In 2003, one of his subjects was the high-profile detainee Mohamedou Ould Slahi, for whom the Secretary of Defense had authorized extended interrogation techniques, since classified as torture. Slahi's memoir, Guantanamo Diary, was published in January 2015, and quickly became an international bestseller. He detailed the torture he suffered. Ackerman noted that inmates with claims or suits against Zuley had recounted details that are similar to the physical and psychological abuse against Slahi. Local Chicago publications identified Zuley as a protege of Burge, but Ackerman said that the two officers never served together. Zuley primarily served on the North Side.

==City reparations==
On April 14, 2015, the Mayor of Chicago, Rahm Emanuel, announced the creation of a $5.5 million city fund for individuals who could prove that they were victimized by Burge.

Burge broke his silence to say he found it hard to believe that Chicago political leadership could "even contemplate giving reparations to human vermin". The fund was approved by the Chicago City Council on May 6, 2015.

In approving the reparations, Chicago became the first municipal government to approve compensating victims who have valid claims of police torture. Under the terms, about 60 living victims would each be eligible to receive up to $100,000. The living survivors and their immediate families, and the immediate families of the deceased torture victims, would also be given access to services, including psychological counseling and free tuition to the City Colleges of Chicago. Additionally, the city approved building a public memorial to the deceased victims and established a requirement that students in the eighth and tenth grades attending Chicago Public Schools learn about the Burge legacy.

At the May Council meeting, as more than a dozen Burge survivors looked on, Mayor Emanuel offered an official apology on behalf of the City of Chicago, and the aldermen stood and applauded.
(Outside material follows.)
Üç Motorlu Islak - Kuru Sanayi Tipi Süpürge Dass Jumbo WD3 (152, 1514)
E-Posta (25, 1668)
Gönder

G. Flint Taylor, an attorney with the People's Law Office and part of the legal team that negotiated the deal, said in an interview that the "non-financial reparations make it truly historic". Taylor predicted that the reparations will be a "beacon for other cities here and across the world for dealing with racist police brutality."

==Death==
Burge, who never married, died at age 70 on September 19, 2018, at his home in Apollo Beach, Florida. He had been previously treated for prostate cancer.

In response to his death, Reverend Jesse Jackson said: "As a person, may his soul rest in peace. As a policeman, he did a lot of harm to a lot of people ... We pray for his family, because that's the appropriate thing to do."

==Representation in other media==
The Burge case has been chronicled in various formats in the mass media.
- The book Unspeakable Acts, Ordinary People (2001, ISBN 0-520-23039-6) by John Conroy, a reporter for the Chicago Reader who covered the events, includes four chapters on Burge's story.
- The 1994 Public Broadcasting Service documentary film, entitled The End of the Nightstick and co-produced with Peter Kuttner, analyzed the torture charges against Burge.
- The television show Untouchable: Power Corrupts (2015 episode "Burge")
- The television series The Good Fight refers to Burge in episode 3 of season 4.

== General and cited references ==
- Conroy, John, Unspeakable Acts, Ordinary People: The Dynamics of Torture; ISBN 0-520-23039-6, University of California Press, 2001.